## Task objective
Return each line below that contains the string "This". Case counts.

◇ ◇ ◇

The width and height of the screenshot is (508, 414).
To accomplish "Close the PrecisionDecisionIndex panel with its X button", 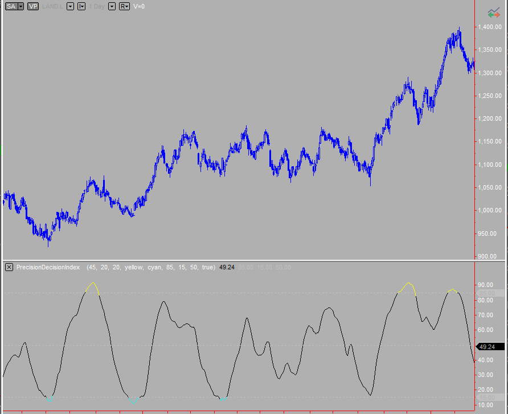I will [x=9, y=267].
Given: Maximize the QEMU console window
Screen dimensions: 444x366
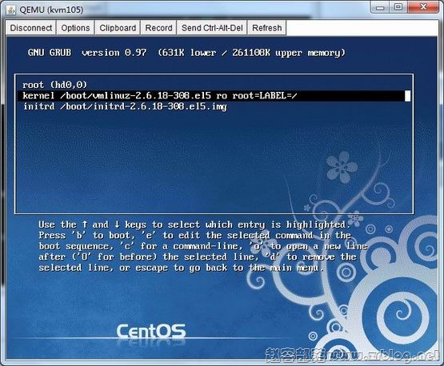Looking at the screenshot, I should click(x=398, y=7).
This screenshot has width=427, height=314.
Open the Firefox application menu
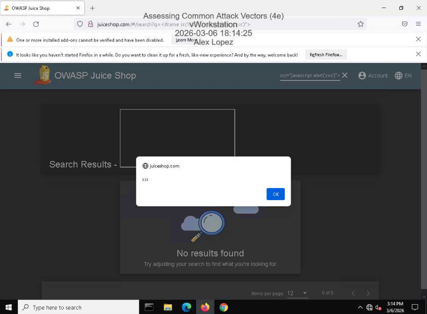tap(418, 24)
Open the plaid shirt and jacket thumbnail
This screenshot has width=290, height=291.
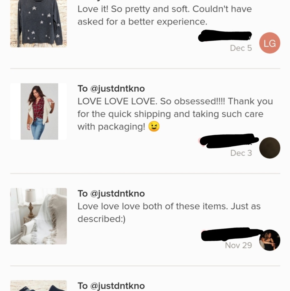coord(39,111)

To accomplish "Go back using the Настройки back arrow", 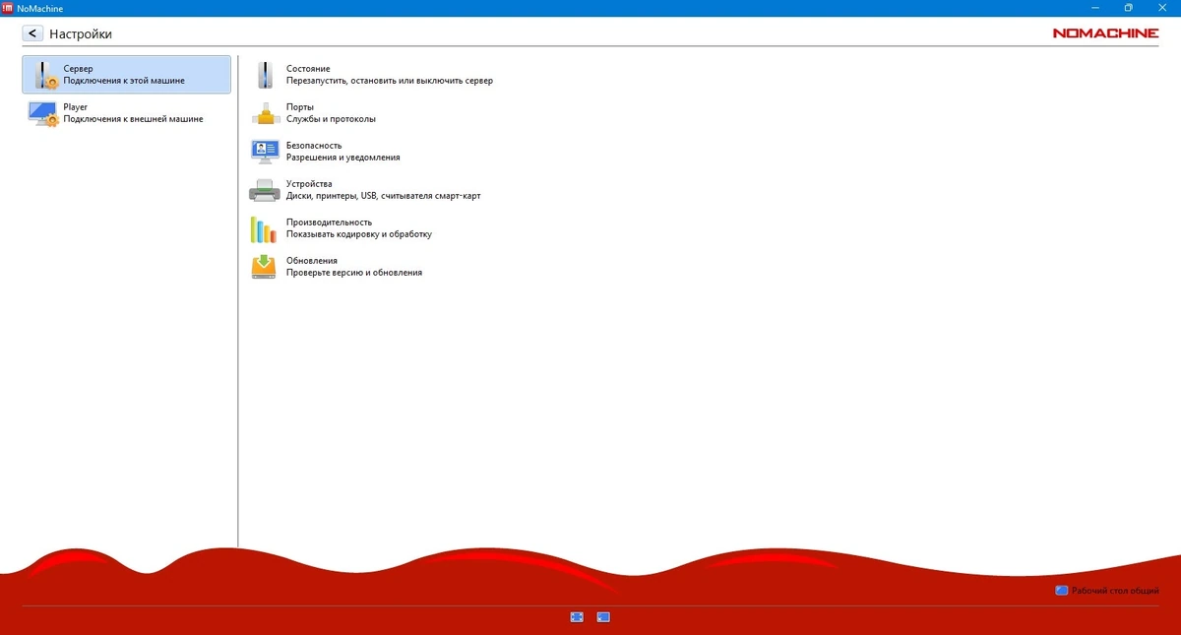I will [32, 33].
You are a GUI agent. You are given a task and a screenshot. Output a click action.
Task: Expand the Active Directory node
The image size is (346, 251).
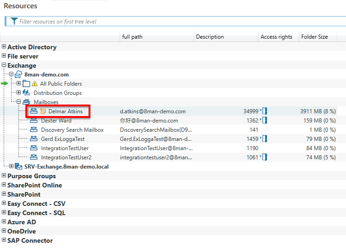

◇ ◇ ◇

## Result below
This screenshot has width=427, height=314.
This screenshot has width=290, height=291.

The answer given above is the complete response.